*** SOURCE MATERIAL Section Begins ***

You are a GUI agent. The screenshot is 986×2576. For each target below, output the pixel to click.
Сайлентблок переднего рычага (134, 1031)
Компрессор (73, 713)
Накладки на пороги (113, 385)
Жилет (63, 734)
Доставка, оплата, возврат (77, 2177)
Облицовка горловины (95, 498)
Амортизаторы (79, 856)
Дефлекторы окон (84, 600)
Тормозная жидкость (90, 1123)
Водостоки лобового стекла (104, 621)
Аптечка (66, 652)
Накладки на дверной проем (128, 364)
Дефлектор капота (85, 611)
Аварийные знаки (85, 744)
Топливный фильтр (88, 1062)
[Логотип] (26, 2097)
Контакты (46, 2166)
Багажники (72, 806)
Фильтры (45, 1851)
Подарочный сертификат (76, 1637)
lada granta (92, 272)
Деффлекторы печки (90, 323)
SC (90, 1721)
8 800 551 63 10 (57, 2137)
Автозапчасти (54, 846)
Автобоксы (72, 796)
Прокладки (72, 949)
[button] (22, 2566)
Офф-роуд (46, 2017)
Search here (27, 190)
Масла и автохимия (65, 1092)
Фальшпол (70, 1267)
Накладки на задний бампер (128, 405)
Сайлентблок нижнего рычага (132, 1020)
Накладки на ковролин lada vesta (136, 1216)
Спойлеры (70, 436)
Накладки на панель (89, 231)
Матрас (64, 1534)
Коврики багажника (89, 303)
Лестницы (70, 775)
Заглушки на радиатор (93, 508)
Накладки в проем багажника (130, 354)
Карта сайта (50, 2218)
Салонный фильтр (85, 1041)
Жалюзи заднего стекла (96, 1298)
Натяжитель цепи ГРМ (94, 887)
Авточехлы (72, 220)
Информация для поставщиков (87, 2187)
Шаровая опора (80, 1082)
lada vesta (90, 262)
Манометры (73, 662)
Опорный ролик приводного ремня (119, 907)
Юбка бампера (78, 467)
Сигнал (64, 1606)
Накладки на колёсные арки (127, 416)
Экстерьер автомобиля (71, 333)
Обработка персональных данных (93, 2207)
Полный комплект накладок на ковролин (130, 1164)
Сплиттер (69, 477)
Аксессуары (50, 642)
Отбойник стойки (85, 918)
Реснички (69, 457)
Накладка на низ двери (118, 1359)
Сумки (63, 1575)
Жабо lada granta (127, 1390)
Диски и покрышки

*** SOURCE MATERIAL Section Ends ***

## WORK REQUIRED
Output the full listing exactly as it stands.

## COMPLETED EXERCISE
You are a GUI agent. The screenshot is 986×2576. For each target below, output the pixel to click.
Сайлентблок переднего рычага (134, 1031)
Компрессор (73, 713)
Накладки на пороги (113, 385)
Жилет (63, 734)
Доставка, оплата, возврат (77, 2177)
Облицовка горловины (95, 498)
Амортизаторы (79, 856)
Дефлекторы окон (84, 600)
Тормозная жидкость (90, 1123)
Водостоки лобового стекла (104, 621)
Аптечка (66, 652)
Накладки на дверной проем (128, 364)
Дефлектор капота (85, 611)
Аварийные знаки (85, 744)
Топливный фильтр (88, 1062)
[Логотип] (26, 2097)
Контакты (46, 2166)
Багажники (72, 806)
Фильтры (45, 1851)
Подарочный сертификат (76, 1637)
lada granta (92, 272)
Деффлекторы печки (90, 323)
SC (90, 1721)
8 800 551 63 10 (57, 2137)
Автозапчасти (54, 846)
Автобоксы (72, 796)
Прокладки (72, 949)
[button] (22, 2566)
Офф-роуд (46, 2017)
Search here (27, 190)
Масла и автохимия (65, 1092)
Фальшпол (70, 1267)
Накладки на задний бампер (128, 405)
Сайлентблок нижнего рычага (132, 1020)
Накладки на ковролин lada vesta (136, 1216)
Спойлеры (70, 436)
Накладки на панель (89, 231)
Матрас (64, 1534)
Коврики багажника (89, 303)
Лестницы (70, 775)
Заглушки на радиатор (93, 508)
Накладки в проем багажника (130, 354)
Карта сайта (50, 2218)
Салонный фильтр (85, 1041)
Жалюзи заднего стекла (96, 1298)
Натяжитель цепи ГРМ (94, 887)
Авточехлы (72, 220)
Информация для поставщиков (87, 2187)
Шаровая опора (80, 1082)
lada vesta (90, 262)
Манометры (73, 662)
Опорный ролик приводного ремня (119, 907)
Юбка бампера (78, 467)
Сигнал (64, 1606)
Накладки на колёсные арки (127, 416)
Экстерьер автомобиля (71, 333)
Обработка персональных данных (93, 2207)
Полный комплект накладок на ковролин (130, 1164)
Сплиттер (69, 477)
Аксессуары (50, 642)
Отбойник стойки (85, 918)
Реснички (69, 457)
Накладка на низ двери (118, 1359)
Сумки (63, 1575)
Жабо lada granta (127, 1390)
Диски и покрышки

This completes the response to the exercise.